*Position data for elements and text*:
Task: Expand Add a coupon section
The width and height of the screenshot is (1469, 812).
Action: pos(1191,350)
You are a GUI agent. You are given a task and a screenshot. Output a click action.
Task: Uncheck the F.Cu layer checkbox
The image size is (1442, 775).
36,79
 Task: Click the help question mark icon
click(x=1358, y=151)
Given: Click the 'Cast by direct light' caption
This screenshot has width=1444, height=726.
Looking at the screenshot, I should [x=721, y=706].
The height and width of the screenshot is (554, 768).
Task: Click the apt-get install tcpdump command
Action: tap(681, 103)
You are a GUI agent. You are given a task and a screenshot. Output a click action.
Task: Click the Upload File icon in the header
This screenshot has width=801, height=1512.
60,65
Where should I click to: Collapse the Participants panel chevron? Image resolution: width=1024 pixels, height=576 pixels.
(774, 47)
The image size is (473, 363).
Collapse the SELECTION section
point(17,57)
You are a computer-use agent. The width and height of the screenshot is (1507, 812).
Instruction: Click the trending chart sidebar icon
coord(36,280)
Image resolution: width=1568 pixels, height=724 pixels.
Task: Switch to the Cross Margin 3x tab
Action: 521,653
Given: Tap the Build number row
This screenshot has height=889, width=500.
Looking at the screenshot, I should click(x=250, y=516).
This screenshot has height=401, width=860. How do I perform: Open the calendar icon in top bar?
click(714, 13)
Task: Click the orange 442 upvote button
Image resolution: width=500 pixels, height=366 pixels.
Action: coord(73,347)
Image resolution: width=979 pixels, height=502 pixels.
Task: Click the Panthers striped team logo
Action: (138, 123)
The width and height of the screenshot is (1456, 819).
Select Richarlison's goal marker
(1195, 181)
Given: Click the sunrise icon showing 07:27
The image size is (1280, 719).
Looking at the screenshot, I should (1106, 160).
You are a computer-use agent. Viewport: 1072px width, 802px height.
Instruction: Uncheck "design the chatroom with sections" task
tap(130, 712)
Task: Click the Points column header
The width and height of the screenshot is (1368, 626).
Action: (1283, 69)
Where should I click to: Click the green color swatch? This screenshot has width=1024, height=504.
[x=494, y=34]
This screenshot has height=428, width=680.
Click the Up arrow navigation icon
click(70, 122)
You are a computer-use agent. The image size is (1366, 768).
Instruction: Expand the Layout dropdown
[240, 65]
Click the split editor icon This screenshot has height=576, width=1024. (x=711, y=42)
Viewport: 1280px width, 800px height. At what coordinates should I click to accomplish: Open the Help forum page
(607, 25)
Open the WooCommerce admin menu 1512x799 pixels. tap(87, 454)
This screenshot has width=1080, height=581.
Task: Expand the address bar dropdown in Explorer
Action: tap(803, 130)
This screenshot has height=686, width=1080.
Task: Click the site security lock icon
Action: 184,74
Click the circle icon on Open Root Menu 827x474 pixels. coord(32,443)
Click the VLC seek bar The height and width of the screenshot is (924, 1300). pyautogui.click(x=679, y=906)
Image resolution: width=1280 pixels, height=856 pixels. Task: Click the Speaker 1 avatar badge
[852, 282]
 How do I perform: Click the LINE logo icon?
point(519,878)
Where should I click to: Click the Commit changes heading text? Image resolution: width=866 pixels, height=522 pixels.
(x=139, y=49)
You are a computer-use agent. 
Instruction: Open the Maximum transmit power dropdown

*The request*:
Copy every line of the material above word for word.

*Task solution*:
Task: Expand Add a coupon section
The width and height of the screenshot is (1469, 812).
Action: pos(1191,350)
You are a GUI agent. You are given a task and a screenshot. Output a click action.
Task: Uncheck the F.Cu layer checkbox
The image size is (1442, 775).
36,79
 Task: Click the help question mark icon
click(x=1358, y=151)
Given: Click the 'Cast by direct light' caption
This screenshot has width=1444, height=726.
Looking at the screenshot, I should [x=721, y=706].
The height and width of the screenshot is (554, 768).
Task: Click the apt-get install tcpdump command
Action: tap(681, 103)
You are a GUI agent. You are given a task and a screenshot. Output a click action.
Task: Click the Upload File icon in the header
This screenshot has width=801, height=1512.
60,65
Where should I click to: Collapse the Participants panel chevron? Image resolution: width=1024 pixels, height=576 pixels.
(774, 47)
The image size is (473, 363).
Collapse the SELECTION section
point(17,57)
You are a computer-use agent. The width and height of the screenshot is (1507, 812).
Instruction: Click the trending chart sidebar icon
coord(36,280)
Image resolution: width=1568 pixels, height=724 pixels.
Task: Switch to the Cross Margin 3x tab
Action: 521,653
Given: Tap the Build number row
This screenshot has height=889, width=500.
Looking at the screenshot, I should click(x=250, y=516).
This screenshot has height=401, width=860. How do I perform: Open the calendar icon in top bar?
click(714, 13)
Task: Click the orange 442 upvote button
Image resolution: width=500 pixels, height=366 pixels.
Action: coord(73,347)
Image resolution: width=979 pixels, height=502 pixels.
Task: Click the Panthers striped team logo
Action: (138, 123)
The width and height of the screenshot is (1456, 819).
Select Richarlison's goal marker
(1195, 181)
Given: Click the sunrise icon showing 07:27
The image size is (1280, 719).
Looking at the screenshot, I should (1106, 160).
You are a computer-use agent. Viewport: 1072px width, 802px height.
Instruction: Uncheck "design the chatroom with sections" task
tap(130, 712)
Task: Click the Points column header
The width and height of the screenshot is (1368, 626).
Action: (1283, 69)
Where should I click to: Click the green color swatch? This screenshot has width=1024, height=504.
[x=494, y=34]
This screenshot has height=428, width=680.
Click the Up arrow navigation icon
click(70, 122)
You are a computer-use agent. The image size is (1366, 768).
Instruction: Expand the Layout dropdown
[240, 65]
Click the split editor icon This screenshot has height=576, width=1024. (x=711, y=42)
Viewport: 1280px width, 800px height. At what coordinates should I click to accomplish: Open the Help forum page
(607, 25)
Open the WooCommerce admin menu 1512x799 pixels. tap(87, 454)
This screenshot has width=1080, height=581.
Task: Expand the address bar dropdown in Explorer
Action: tap(803, 130)
This screenshot has height=686, width=1080.
Task: Click the site security lock icon
Action: 184,74
Click the circle icon on Open Root Menu 827x474 pixels. coord(32,443)
Click the VLC seek bar The height and width of the screenshot is (924, 1300). pyautogui.click(x=679, y=906)
Image resolution: width=1280 pixels, height=856 pixels. Task: Click the Speaker 1 avatar badge
[852, 282]
 How do I perform: Click the LINE logo icon?
point(519,878)
Where should I click to: Click the Commit changes heading text? Image resolution: width=866 pixels, height=522 pixels.
(x=139, y=49)
You are a computer-use agent. 
Instruction: Open the Maximum transmit power dropdown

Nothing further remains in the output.